Kutipan teks:
-*-

Sejak turun drastis pada awal tahun
ini, harga minyak dunia mulai merangkak naik. Bahkan, kemarin harga minyak WTI
sempat menyentuh level US$ 51,5 per barel.
Kenaikan harga minyak dunia ini
tentu saja akan berdampak pada anggaran negara. Baik di sisi penerimaan dan
belanja. Kenaikan harga minyak dunia tentu bakal berdampak positif bagi
penerimaan negara.
Sebab, penerimaan dari sektor migas
akan terkerek. Di sisi lain, beban belanja subsidi juga bakal naik, meski tidak
signifikan. Sebab saat ini porsi subsidi energi sudah jauh lebih kecil
dibanding sebelumnya.

-*-

Entri tersimpan
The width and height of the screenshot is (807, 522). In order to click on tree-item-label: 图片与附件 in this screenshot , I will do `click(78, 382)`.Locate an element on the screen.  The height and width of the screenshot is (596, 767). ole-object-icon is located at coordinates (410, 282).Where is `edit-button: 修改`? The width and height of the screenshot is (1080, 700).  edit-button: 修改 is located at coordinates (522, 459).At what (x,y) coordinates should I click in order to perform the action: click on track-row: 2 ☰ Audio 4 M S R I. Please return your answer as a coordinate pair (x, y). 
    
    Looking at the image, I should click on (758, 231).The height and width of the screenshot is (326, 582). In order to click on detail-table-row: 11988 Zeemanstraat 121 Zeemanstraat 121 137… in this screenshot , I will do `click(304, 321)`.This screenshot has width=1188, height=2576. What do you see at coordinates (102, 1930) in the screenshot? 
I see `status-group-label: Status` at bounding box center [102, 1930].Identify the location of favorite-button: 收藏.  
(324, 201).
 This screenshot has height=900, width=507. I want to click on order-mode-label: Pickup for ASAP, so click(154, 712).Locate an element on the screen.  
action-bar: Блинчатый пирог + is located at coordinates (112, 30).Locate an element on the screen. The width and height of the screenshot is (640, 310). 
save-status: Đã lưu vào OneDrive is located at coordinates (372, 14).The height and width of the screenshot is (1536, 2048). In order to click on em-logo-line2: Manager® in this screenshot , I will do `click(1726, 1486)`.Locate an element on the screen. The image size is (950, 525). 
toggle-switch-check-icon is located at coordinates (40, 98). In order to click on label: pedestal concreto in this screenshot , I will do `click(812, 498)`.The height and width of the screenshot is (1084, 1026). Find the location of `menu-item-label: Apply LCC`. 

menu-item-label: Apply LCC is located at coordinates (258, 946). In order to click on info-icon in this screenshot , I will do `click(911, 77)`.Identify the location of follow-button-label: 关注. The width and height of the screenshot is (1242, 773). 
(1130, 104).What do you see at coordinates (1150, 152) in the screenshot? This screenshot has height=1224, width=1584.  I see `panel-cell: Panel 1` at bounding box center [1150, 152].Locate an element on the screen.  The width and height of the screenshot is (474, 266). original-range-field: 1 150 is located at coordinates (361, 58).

-*-

Instruksi kerja 1:
Jawab pertanyaan berikut berdasarkan teks tentang harga minyak dunia.
(a) Pada level berapa harga minyak WTI sempat berada kemarin?
(b) Dampak apa yang ditimbulkan kenaikan harga minyak dunia bagi penerimaan negara?
(c) Mengapa kenaikan beban belanja subsidi tidak signifikan?
Instruksi kerja 2:
Sebutkan semua keterangan waktu yang muncul dalam teks tentang harga minyak dunia.
Instruksi kerja 3:
Teruskan teks tentang kenaikan harga minyak dunia setelah kalimat terakhirnya.

Hasil yang diharapkan 1:
(a) US$ 51,5 per barel.
(b) Dampaknya positif karena penerimaan dari sektor migas akan terkerek.
(c) Saat ini porsi subsidi energi sudah jauh lebih kecil dibanding sebelumnya.

Hasil yang diharapkan 2:
- awal tahun ini
- kemarin
- saat ini
- sebelumnya

Hasil yang diharapkan 3:
Menurut saya [Enny Sri Hartati ] kenaikan harga minyak dunia kali ini tak akan berdampak
signifikan terhadap ekonomi dalam negeri. Sebab, harga minyak dunia belum akan
naik signifikan lantaran permintaan minyak global belum pulih seiring pemulihan
ekonomi global yang berjalan lambat. Sehingga, sampai akhir tahun ini harga minyak
tidak akan melambung cukup tinggi.
Kalaupun ada kenaikan harga minyak
dunia, saya [Enny
Sri Hartati ] yakin pemerintah tak akan
terburu-buru melakukan penyesuaian. Apalagi, dalam Rancangan Anggaran
Pendapatan dan Belanja Negara Perubahan (RAPBN-P) 2016 pemerintah justru merevisi
turun asumsi harga minyak dunia dari yang semula US$ 50 per barel menjadi US$
35 per barel.
Berkaca dari hal itu, kenaikan harga
minyak dunia ini juga tidak akan berdampak besar pada ekonomi domestik. Daya
beli masyarakat juga tidak banyak terganggu akibat kenaikan harga minyak dunia.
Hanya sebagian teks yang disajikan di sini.